Finally, we have incorporated tools for importing data from SEERStat (Surveillance Research Program 2008), as well as other sources. These sources include popular data formats such as Excel spreadsheets and comma-delimited tables. We have also incorporated data export facilities, in the hopes that users can perform basic data handling tasks without having to use a commercial GIS. In the next section we describe how Introspective Observer Coordination helps enable geovisual analysis.
Exploring the 2008 U.S. Election With the GeoViz Toolkit
We have identified four advantages of the GvtCoordinator – stable coordination, stable clients, runtime control, and granular control. In the following example, we demonstrate how these advantages relate to a real world application example. A version of the GeoViz Toolkit with the election data included is accessible from http://www.geovista.psu.edu/gvt.
To begin, we compiled a dataset of county results for the 2008 U.S. Presidential Election. A user might wish to explore election results to compare recent results to previous elections and to evaluate possible relationships to socioeconomic and behavioral covariates. The initial task in this scenario could involve merging together multiple existing datasets – something that the GVT handles easily through having registered data sources with the GvtCoordinator. At the interface level, a user simply clicks on the “Load Data” file menu option and can choose datasets in common formats like CSV and XLS to merge with a boundary shapefile. The GVT identifies common keys and merges data sources automatically, using inner-join, left-hand join, and right-hand join semantics from relational databases.
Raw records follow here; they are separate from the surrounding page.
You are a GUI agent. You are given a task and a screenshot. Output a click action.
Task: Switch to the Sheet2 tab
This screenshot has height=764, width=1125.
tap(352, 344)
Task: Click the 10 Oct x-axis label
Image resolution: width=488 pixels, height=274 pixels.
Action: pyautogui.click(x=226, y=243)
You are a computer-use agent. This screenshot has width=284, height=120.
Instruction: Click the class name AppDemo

Once the appropriate dataset has been assembled, the GVT lets users add components on the fly to create an application. The advantage of runtime control allows this capability. There is no need to select tools and then launch the application – the process occurs in real time and can involve as many modifications as the user desires. For example, the user may first choose to add a bivariate choropleth map, a scatter plot, and parallel coordinate plot tool (Figure 1). After working with the views for awhile, the user may then decide to remove the parallel coordinate plot and add a table viewer, a histogram tool, and a univariate map (Figure 5). The coordination design of the GVT ensures that there is no interruption to work due to changes in the number or types of components.
Let us assume the user would like to explore patterns in both the bivariate map and the univariate map. The advantage of granular control allows the user to set up different color and classification schemes for each map, while still maintaining highlight and selection coordination (Figure 6). If at some point the user decides to synchronize color and classification schemes between the two maps, they can link them via a context menu.
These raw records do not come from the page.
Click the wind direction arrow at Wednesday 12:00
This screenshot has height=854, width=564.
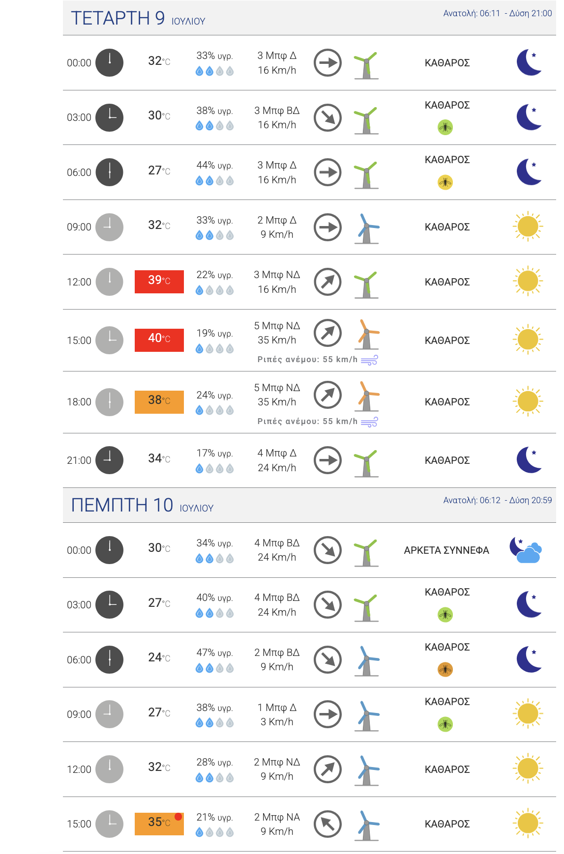click(x=327, y=282)
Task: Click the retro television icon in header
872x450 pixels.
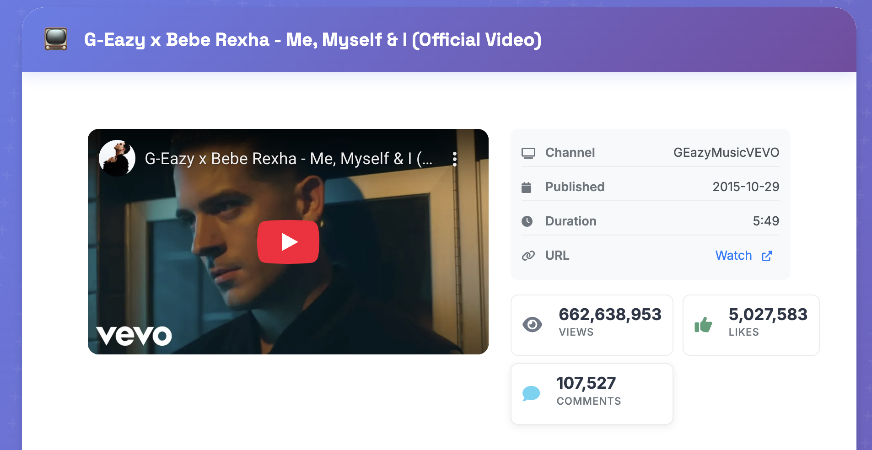Action: pos(56,39)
In this example, the advantages provided by stable coordination and stable clients are less visible, but remain quite important. These advantages ensure that the application is unlikely to crash or behave erratically while in use, assuming that the individual components are stable. Our testing with the default set of components shows that broadcasting selections remain stable over a period of days, with hundreds of thousands of events generated and processed. This architecture also allows for the addition of controls for highlighting behavior, letting the user set the degree of transparency for de-selected items.
Conclusions and Future Work
We suggest that future projects to develop geovisualization tools would benefit from adopting the approach outlined in this paper. This could be done by designing software in components that can be separately instantiated, while exposing their behavioral capabilities by using design patterns. Research and application areas that would be aided by this approach include geocomputation and data mining, recording analysis sessions, and sharing analysis sessions or analysis artifacts.
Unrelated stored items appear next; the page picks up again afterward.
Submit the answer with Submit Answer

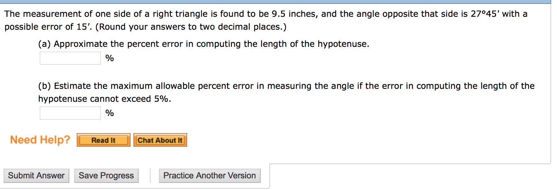(x=36, y=175)
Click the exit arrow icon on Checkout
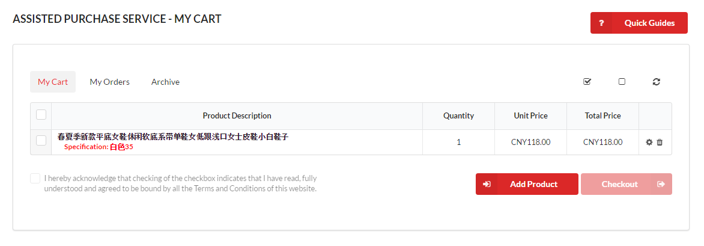The image size is (704, 246). 661,185

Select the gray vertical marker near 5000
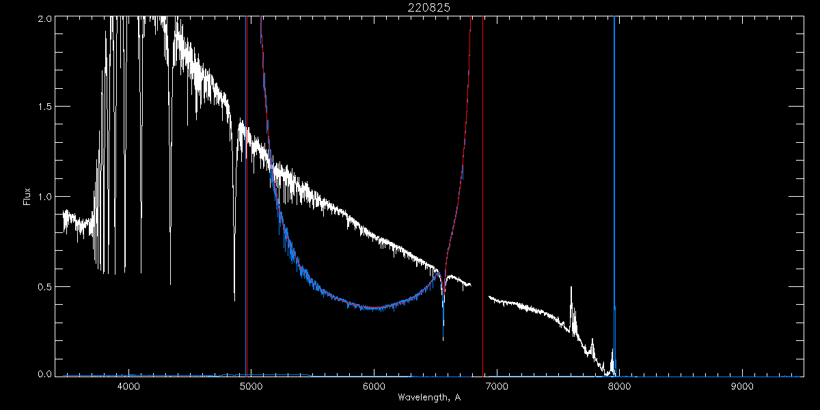(x=246, y=205)
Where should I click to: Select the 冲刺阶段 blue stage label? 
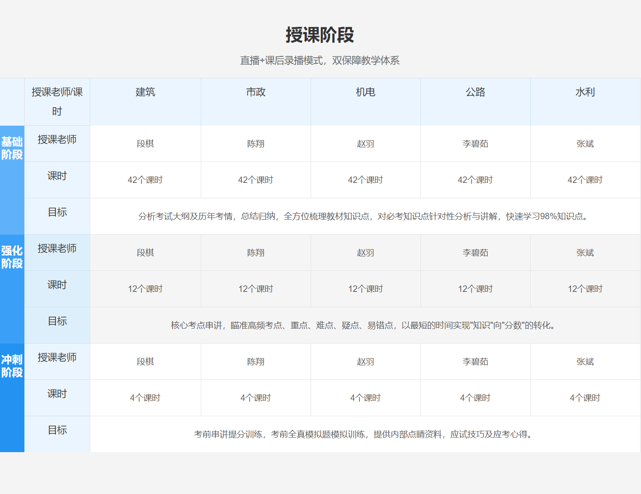coord(12,366)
One research area where this architecture is already showing advantages is in the GeoJabber project, which supports geovisual collaboration (Hardisty 2009). GeoJabber relies on the GeoViz Toolkit for its user interface, and visualization and analytic functions. The coordination system described in this paper allows remote collaborators to participate in a user’s analysis session as additional components, without any fundamental changes in the system.
The core advance presented here, of using introspection to search for and leverage commonly used software design patterns, could be extended by using other software design patterns besides the Observer pattern. Candidates include the Strategy pattern and the Visitor pattern. The Strategy pattern would allow for a GUI to be automatically generated to apply alternative algorithms to a common task, such as different clustering methods. The Visitor pattern would allow arbitrary operations to be performed on sets of objects, for example adjusting all color schemes in an application to change the saturation of those color schemes.
There is also a need for future research in methods for overcoming the limitations in the Introspective Observer pattern identified earlier. The two most serious limitations identified were breaking encapsulation and over-wiring. The problem with breaking encapsulation might be overcome with adding automatic indirection or to expose deep copies of the data structures. Over-wiring could be overcome by allowing for different topologies of coordination (Gahegan 2008). The current coordinator could be described as a complete graph. Limiting the coordination topology to a tree structure might prove useful for tasks which benefit from a data-flow paradigm. A bipartite coordination graph could aid in analysis tasks that have distinct sets of tasks, such as sets of visualization tools on the one hand, and analysis tasks on the other.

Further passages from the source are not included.